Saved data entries
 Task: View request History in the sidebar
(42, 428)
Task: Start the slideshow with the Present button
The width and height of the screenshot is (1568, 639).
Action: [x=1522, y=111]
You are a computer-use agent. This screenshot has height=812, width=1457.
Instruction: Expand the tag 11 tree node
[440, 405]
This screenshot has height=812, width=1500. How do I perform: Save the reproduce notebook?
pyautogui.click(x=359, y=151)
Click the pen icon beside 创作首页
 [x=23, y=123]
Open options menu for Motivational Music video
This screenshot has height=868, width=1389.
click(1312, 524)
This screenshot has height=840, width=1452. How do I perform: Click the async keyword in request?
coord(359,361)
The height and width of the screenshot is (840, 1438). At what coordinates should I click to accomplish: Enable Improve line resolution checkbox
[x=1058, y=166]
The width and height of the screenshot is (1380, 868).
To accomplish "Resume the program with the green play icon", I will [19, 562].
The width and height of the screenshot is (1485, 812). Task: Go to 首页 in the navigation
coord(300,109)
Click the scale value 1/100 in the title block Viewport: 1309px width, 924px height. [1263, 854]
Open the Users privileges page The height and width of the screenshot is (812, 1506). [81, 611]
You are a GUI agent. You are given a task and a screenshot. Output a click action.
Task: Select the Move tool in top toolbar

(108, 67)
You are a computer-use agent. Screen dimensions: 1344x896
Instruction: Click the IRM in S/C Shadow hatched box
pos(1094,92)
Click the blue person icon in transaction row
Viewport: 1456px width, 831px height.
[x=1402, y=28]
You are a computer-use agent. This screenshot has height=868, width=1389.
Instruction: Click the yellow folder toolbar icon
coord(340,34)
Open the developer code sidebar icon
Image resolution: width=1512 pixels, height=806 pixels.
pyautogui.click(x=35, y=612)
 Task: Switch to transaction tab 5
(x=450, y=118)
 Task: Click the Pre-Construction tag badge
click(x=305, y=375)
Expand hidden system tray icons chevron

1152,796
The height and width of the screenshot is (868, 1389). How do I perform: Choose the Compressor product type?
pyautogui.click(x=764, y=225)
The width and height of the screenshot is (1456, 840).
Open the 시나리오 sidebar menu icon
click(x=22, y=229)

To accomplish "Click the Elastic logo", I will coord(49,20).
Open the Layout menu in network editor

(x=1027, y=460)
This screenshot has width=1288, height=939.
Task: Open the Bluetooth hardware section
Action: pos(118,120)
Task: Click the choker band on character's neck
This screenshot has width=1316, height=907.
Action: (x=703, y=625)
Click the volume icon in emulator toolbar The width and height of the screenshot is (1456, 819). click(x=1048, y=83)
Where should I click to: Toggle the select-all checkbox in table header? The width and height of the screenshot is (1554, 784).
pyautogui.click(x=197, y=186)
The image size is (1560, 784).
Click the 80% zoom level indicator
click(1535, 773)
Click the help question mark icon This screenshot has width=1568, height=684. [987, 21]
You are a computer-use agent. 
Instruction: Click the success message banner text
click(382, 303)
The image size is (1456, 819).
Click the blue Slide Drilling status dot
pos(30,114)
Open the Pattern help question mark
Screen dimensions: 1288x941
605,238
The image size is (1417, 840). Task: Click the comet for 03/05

**How to complete this task**
Copy the records. Each line should match exactly.

**Solution for this task**
 Task: View request History in the sidebar
(42, 428)
Task: Start the slideshow with the Present button
The width and height of the screenshot is (1568, 639).
Action: [x=1522, y=111]
You are a computer-use agent. This screenshot has height=812, width=1457.
Instruction: Expand the tag 11 tree node
[440, 405]
This screenshot has height=812, width=1500. How do I perform: Save the reproduce notebook?
pyautogui.click(x=359, y=151)
Click the pen icon beside 创作首页
 [x=23, y=123]
Open options menu for Motivational Music video
This screenshot has height=868, width=1389.
click(1312, 524)
This screenshot has height=840, width=1452. How do I perform: Click the async keyword in request?
coord(359,361)
The height and width of the screenshot is (840, 1438). At what coordinates should I click to accomplish: Enable Improve line resolution checkbox
[x=1058, y=166]
The width and height of the screenshot is (1380, 868).
To accomplish "Resume the program with the green play icon", I will [19, 562].
The width and height of the screenshot is (1485, 812). Task: Go to 首页 in the navigation
coord(300,109)
Click the scale value 1/100 in the title block Viewport: 1309px width, 924px height. [1263, 854]
Open the Users privileges page The height and width of the screenshot is (812, 1506). [81, 611]
You are a GUI agent. You are given a task and a screenshot. Output a click action.
Task: Select the Move tool in top toolbar

(108, 67)
You are a computer-use agent. Screen dimensions: 1344x896
Instruction: Click the IRM in S/C Shadow hatched box
pos(1094,92)
Click the blue person icon in transaction row
Viewport: 1456px width, 831px height.
[x=1402, y=28]
You are a computer-use agent. This screenshot has height=868, width=1389.
Instruction: Click the yellow folder toolbar icon
coord(340,34)
Open the developer code sidebar icon
Image resolution: width=1512 pixels, height=806 pixels.
pyautogui.click(x=35, y=612)
 Task: Switch to transaction tab 5
(x=450, y=118)
 Task: Click the Pre-Construction tag badge
click(x=305, y=375)
Expand hidden system tray icons chevron

1152,796
The height and width of the screenshot is (868, 1389). How do I perform: Choose the Compressor product type?
pyautogui.click(x=764, y=225)
The width and height of the screenshot is (1456, 840).
Open the 시나리오 sidebar menu icon
click(x=22, y=229)

To accomplish "Click the Elastic logo", I will coord(49,20).
Open the Layout menu in network editor

(x=1027, y=460)
This screenshot has width=1288, height=939.
Task: Open the Bluetooth hardware section
Action: pos(118,120)
Task: Click the choker band on character's neck
This screenshot has width=1316, height=907.
Action: (x=703, y=625)
Click the volume icon in emulator toolbar The width and height of the screenshot is (1456, 819). click(x=1048, y=83)
Where should I click to: Toggle the select-all checkbox in table header? The width and height of the screenshot is (1554, 784).
pyautogui.click(x=197, y=186)
The image size is (1560, 784).
Click the 80% zoom level indicator
click(1535, 773)
Click the help question mark icon This screenshot has width=1568, height=684. [987, 21]
You are a computer-use agent. 
Instruction: Click the success message banner text
click(382, 303)
The image size is (1456, 819).
Click the blue Slide Drilling status dot
pos(30,114)
Open the Pattern help question mark
Screen dimensions: 1288x941
605,238
The image size is (1417, 840). Task: Click the comet for 03/05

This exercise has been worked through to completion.